- Opening Delimiter -
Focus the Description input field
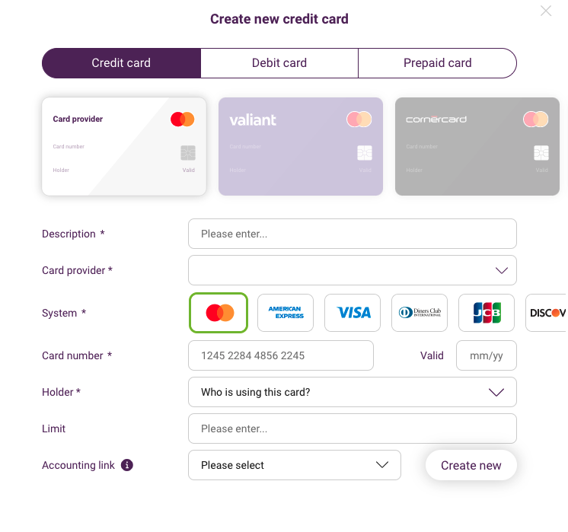 click(x=353, y=234)
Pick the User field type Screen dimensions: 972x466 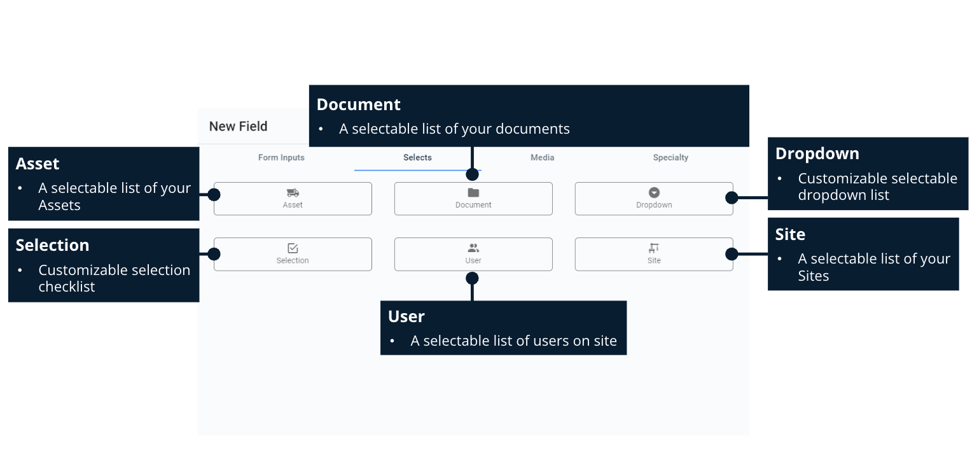[473, 254]
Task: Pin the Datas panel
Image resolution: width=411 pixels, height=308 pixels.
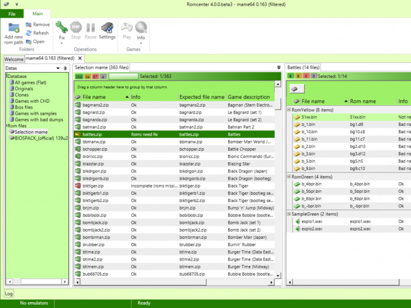Action: pyautogui.click(x=65, y=68)
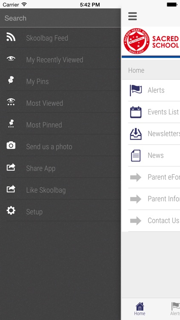Screen dimensions: 180x320
Task: Click the Search field
Action: 61,18

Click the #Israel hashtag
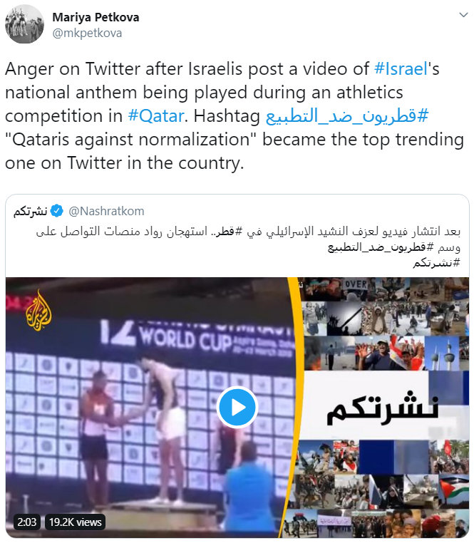[x=401, y=68]
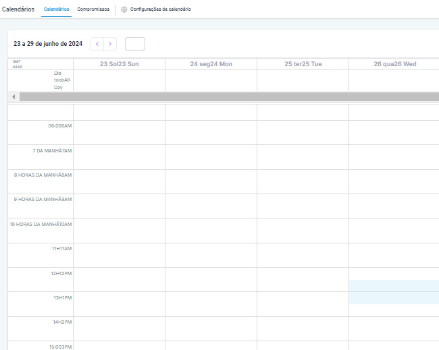439x350 pixels.
Task: Select the 26 Wed column header
Action: click(394, 64)

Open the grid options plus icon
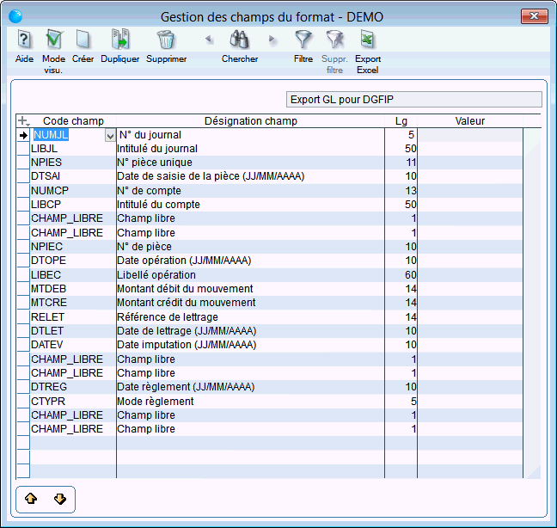tap(23, 121)
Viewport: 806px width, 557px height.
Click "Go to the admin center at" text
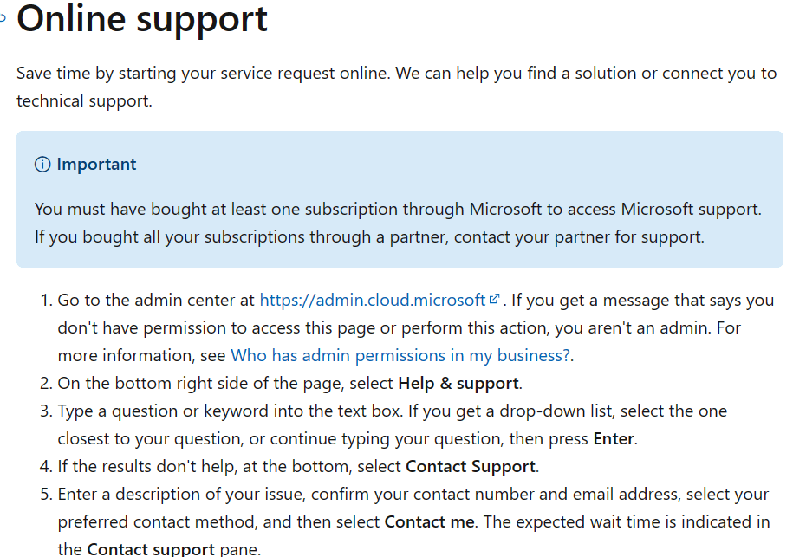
- Closing Delimiter -
* _WORK INSTRUCTION_: Leaving the pictures out, transcribe word for word the lines from the one with "Open the grid options plus icon" to the end of the material above, inclusive, and nothing else.

* _OUTPUT OF THE EXERCISE_:
Open the grid options plus icon
tap(23, 121)
Viewport: 806px width, 557px height.
Click "Go to the admin center at" text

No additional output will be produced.